REPUBLIKA.CO.ID, JENEWA -- Badan pengungsi PBB UNHCR, pada Jumat (8/9), mengungkapkan jumlah pengungsi Rohingya yang melintasi perbatasan Myanmar menuju Bangladesh kian melonjak. Hingga saat ini, UNHCR mencatat setidaknya 270 ribu pengungsi Rohingya telah tiba di zona perbatasan Bangladesh.
"Ada 270 ribu orang (Rohingya) sekarang tiba di Bangladesh untuk mencari keselamatan," kata juru bicara UNHCR Dunya Aslam Khan di kantor pusat UNHCR di Jenewa, Swiss, seperti dilaporkan laman Anadolu Agency.

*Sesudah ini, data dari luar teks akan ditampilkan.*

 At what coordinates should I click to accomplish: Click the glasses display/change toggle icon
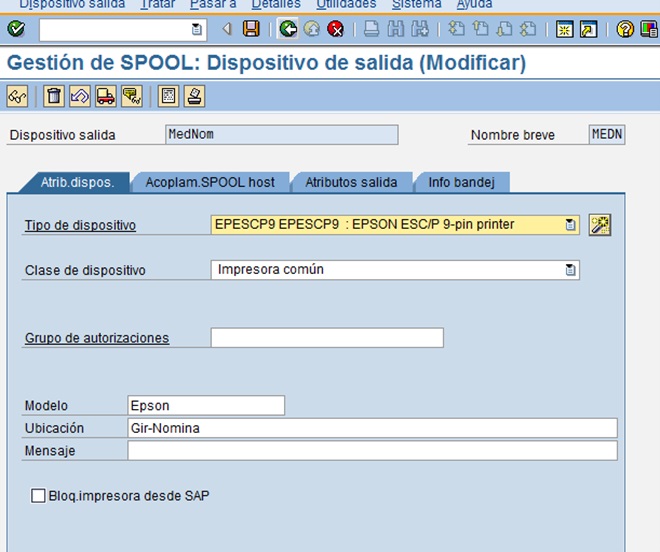click(17, 96)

Menurut Khan, waktu untuk menyelesaikan krisis kemanusiaan Rohingya memang semakin mendesak. "Di tengah peningkatan dramatis jumlah pengungsi yang melarikan diri dari negara bagian Rakhine, UNHCR menyerukan tindakan mendesak untuk mengatasi akar penyebab lonjakan kekerasan baru-baru ini," ujarnya.
Sebab, saat ini, katanya melanjutkan, kamp-kamp pengungsi di zona perbatasan Bangladesh semakin sesak dan tak memadai. "Pengungsi sekarang berjongkok di tempat penampungan sementara yang telah menjamur di sepanjang jalan di lahan yang tersedia di daerah Ukhiya dan Teknaf (dekat perbatasan Myanmar)," ujar Khan menjelaskan.
Menurut Khan, saat ini pengungsi Rohingya menghadapi kondisi paling kritis dan rentan. Sebab, selain tak memiliki kewarganegaraan, mereka juga harus hidup terlunta-lunta di Bangladesh. "Rohingya yang melarikan diri dari Myanmar sekarang menjadi pengungsi tanpa kewarganegaraan, membuat mereka semakin rentan," katanya.
Pada Jumat (8/9), Program Pangan Dunia PBB juga melaporkan mereka membutuhkan dana sekitar 14,8 juta dolar Amerika Serikat untuk memenuhi kebutuhan pangan para pengungsi Rohingya. Baik yang baru saja tiba atau yang telah tinggal di kamp-kamp penampungan di perbatasan Bangladesh.
Kekerasan dan krisis Rohingya telah memantik reaksi keras dunia internasional. Mereka mendesak Myanmar untuk segera menghentikan aksi brutal militernya terhadap etnis Rohingya yang memicu gelombang pengungsi.
Desakan dan tuntutan ini juga ditujukan kepada Aung San Suu Kyi sebagai pemimpin de facto Myanmar. Kendati demikian, belum ada upaya riil dari pemerintah Myanmar untuk segera menuntaskan krisis kemanusiaan ini.